Выбрать главу

Такое представление о силе человека и о его свободе двигаться в любом избранном направлении является, по выражению Саймондса, «откровением духа времени»[354]. Нет пределов возможностям человека, если только он, как говорил Микеланджело, способен «верить в самого себя». Сознательным идеалом того времени был l’uomo universale, многосторонний человек, полностью реализовавший свои способности.

Но нет ли у такого «чудесного нового мира» своей негативной стороны? Клинический опыт говорит нам, что подобную уверенность в себе должно уравновешивать нечто противоположное. Можно заметить, что на менее осознанном уровне под оптимизмом и верой в себя в людях эпохи Ренессанса живет отчаяние и новое чувство тревоги. Эти скрытые чувства, которые выходят на поверхность лишь к концу эпохи Возрождения, легко заметить у Микеланджело. На сознательном уровне Микеланджело прославляет индивидуализм и готов принять одиночество, которое тот за собой влечет. «У меня нет никакого друга, и мне не нужны друзья, — пишет он. — Тот, кто следует за другими, никогда не окажется впереди, а тот, кто не может полагаться на свои способности, не получит пользы от трудов других людей»[355]. Это ничуть не похоже на слова Одена:

… ибо Эго — лишь сон, Пока не назвал его кто-то по имени.

Но в живописи Микеланджело можно увидеть напряженность, конфликт, которые являются противовесом для чрезмерного индивидуализма того времени. В его фресках в Сикстинской капелле ощущается беспокойство и волнение. Человеческие фигуры Микеланджело, по словам Саймондса, «дышат странным и страшным беспокойством». Художники Возрождения стремились снова вернуть дух классической Греции, но, как замечает Саймондс, между «уравновешенным спокойствием» Фидия и волнением Микеланджело огромная разница[356].
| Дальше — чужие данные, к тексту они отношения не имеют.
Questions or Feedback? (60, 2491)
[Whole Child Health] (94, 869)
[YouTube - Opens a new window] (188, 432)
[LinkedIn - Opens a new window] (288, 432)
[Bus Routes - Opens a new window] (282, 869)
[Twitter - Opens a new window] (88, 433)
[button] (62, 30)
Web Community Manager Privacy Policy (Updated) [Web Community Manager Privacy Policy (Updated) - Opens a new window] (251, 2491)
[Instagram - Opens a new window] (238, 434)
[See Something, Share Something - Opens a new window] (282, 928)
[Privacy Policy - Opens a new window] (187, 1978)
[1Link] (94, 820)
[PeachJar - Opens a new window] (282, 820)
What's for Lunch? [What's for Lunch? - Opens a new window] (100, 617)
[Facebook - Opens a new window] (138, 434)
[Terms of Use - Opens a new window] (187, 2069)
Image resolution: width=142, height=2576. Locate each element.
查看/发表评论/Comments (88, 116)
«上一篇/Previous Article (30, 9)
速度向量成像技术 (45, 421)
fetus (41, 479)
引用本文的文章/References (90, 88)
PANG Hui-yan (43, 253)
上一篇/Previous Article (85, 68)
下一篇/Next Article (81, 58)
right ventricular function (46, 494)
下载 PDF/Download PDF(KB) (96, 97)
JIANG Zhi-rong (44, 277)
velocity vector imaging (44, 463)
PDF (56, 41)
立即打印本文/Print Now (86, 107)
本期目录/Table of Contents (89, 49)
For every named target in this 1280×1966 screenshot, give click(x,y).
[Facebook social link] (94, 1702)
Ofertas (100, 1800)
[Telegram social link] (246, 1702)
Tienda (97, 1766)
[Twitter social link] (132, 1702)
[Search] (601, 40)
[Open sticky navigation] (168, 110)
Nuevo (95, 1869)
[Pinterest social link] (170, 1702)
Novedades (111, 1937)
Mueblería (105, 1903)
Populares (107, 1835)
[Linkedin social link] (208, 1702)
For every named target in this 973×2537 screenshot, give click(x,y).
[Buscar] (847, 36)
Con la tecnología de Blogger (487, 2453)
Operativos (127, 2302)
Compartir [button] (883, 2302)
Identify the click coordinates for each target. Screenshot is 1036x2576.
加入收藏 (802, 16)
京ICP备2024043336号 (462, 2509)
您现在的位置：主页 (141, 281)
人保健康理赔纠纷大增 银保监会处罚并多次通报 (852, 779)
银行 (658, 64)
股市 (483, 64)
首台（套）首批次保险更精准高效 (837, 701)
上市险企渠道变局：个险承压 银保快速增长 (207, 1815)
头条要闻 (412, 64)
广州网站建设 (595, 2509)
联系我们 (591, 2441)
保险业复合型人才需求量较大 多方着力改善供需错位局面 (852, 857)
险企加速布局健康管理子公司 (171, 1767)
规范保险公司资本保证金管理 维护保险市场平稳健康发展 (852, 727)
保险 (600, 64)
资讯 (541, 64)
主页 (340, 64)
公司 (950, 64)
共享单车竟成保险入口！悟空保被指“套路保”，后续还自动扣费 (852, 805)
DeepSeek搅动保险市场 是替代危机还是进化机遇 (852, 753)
Почти все люди, изображенные Микеланджело, на первый взгляд кажутся сильными и торжествующими, но если приглядеться внимательнее, у них расширенные глаза, что является признаком тревоги. Мы ожидаем увидеть испуг на его фреске «Осужденные, ужасающиеся о своем падении», но удивительно то, что подобное испуганное выражение, хотя не столь ярко выраженное, свойственно и другим человеческим фигурам, нарисованным на стенах Сикстинской капеллы. Можно подумать, художник хочет продемонстрировать, что это внутреннее напряжение присуще не только его времени, но и ему самому как сыну своей эпохи: на автопортрете Микеланджело глаза опять-таки сильно расширены, что является типичным признаком настороженности. Можно найти такую же скрытую зарождающуюся тревогу за сознательными идеалами у многих художников Возрождения (возьмем, например, гармоничных людей, изображенных Рафаэлем). Но именно Микеланджело, проживший долгую жизнь, перерос юношеские мечты Ренессанса и видел верхнюю точку развития новой эпохи. Благодаря своему гению и глубине восприятия он выразил свое время лучше, чем его предшественники. Скрытые тенденции той эпохи также нашли в его творчестве свое ясное выражение. Человеческие фигуры Микеланджело можно считать символом как сознательных идеалов, так и «подводного течения» Ренессанса; они выглядят сильными победителями, всесторонне развитыми людьми — и одновременно напряжены, взволнованы и тревожны.

Важно заметить, что скрытое напряжение и отчаяние присутствует в работах тех людей, которые достигли успеха в соревновании с другими людьми. Поэтому их тревогу нельзя рассматривать как проявление фрустрации на пути к достижению успеха. Скорее, как я полагаю, она связана с двумя прямыми следствиями крайнего индивидуализма: с психологической изоляцией и с потерей коллективных ценностей.

Эти две черты крайнего индивидуализма эпохи Ренессанса описывает Фромм: «Создается впечатление, что новая свобода принесла с собой две вещи: увеличила ощущение своей силы и одновременно усилила чувство одиночества, сомнение, скептицизм, в результате чего родилась тревога»[357]. Одним из симптомов скрытых психологических тенденций стала, по выражению Бурхарда, «болезненная жажда славы». Иногда жажда славы доходила до того, что человек совершал перед публикой убийство или еще какой-либо антисоциальный поступок, возмущавший общественное мнение, в надежде, что потомки не забудут его имени[358]. Это свидетельствует об одиночестве и неполноценности взаимоотношений между людьми и о сильнейшей потребности найти признание окружающих, хотя бы путем агрессивного действия против них. Останется ли о человеке добрая или худая память — подобный вопрос не был самым главным. Это отображает одну характерную черту индивидуализма, которую можно обнаружить и в экономической жизни нашего времени: агрессия, направленная на других, является способом добиться их признания. Иногда подобным образом ведет себя одинокий ребенок, который совершает антисоциальный поступок, чтобы получить заботу и признание — хотя бы в извращенной форме.